Swedish television series

Snacka om nyheter was the Swedish version of the BBC series Have I Got News for You, broadcast by Sveriges Television. It was first broadcast on 5 March 1995 on TV2 and hosted by Stellan Sundahl. On 22 February 1999 Stellan Sundahl died, days after taping an episode that was shown the day before he died. The show was put on hiatus and the three remaining episodes were replaced by commemorative programmes.

The show returned in November 2000 and was hosted by Sven Melander who would continue hosting it until the show's cancellation. The last programme was broadcast on 21 December 2003.

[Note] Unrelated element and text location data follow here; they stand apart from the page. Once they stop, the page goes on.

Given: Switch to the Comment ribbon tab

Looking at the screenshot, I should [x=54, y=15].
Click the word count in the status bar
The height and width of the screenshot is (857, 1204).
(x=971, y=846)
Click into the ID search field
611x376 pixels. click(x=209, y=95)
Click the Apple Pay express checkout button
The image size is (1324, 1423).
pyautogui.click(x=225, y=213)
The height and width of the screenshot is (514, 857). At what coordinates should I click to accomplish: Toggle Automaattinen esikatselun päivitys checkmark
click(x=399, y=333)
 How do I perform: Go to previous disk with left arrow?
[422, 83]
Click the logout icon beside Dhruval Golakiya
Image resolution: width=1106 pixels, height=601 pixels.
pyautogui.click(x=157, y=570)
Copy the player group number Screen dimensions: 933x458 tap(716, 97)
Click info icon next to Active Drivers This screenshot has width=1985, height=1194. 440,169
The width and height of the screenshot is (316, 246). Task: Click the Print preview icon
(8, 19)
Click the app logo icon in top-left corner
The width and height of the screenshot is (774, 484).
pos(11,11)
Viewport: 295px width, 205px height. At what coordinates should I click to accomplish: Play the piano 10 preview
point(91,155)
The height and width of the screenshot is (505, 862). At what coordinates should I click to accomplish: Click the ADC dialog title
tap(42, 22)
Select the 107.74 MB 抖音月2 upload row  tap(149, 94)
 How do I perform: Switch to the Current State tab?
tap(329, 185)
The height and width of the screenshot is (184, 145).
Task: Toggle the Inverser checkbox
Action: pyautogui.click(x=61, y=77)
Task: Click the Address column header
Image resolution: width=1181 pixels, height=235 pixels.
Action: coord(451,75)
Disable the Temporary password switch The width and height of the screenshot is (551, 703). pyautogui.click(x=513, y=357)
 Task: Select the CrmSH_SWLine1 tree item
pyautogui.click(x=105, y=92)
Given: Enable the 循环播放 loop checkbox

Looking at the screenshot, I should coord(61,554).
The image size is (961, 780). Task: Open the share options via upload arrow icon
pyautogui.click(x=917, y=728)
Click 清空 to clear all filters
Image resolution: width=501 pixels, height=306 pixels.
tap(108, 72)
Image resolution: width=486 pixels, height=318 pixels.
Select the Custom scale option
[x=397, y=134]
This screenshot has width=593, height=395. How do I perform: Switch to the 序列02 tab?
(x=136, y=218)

Snacka om nyheter took many rounds from the British original, including the "Film Round", "Tabloid Headlines", "Odd One Out", "Missing Words" and "Caption Competition". Other elements borrowed from Have I Got News for You were the opening that included the phrase "Good evening and welcome to Snacka om nyheter" followed by a punch-line and the three "news reports" in the beginning as well as the humorous delivery of the scores.

In 2008, the show began airing again, this time on Kanal 9, hosted by Kajsa Ingmarsson and produced by Jarowskij. This only lasted two seasons and the show was canceled in the spring of 2009.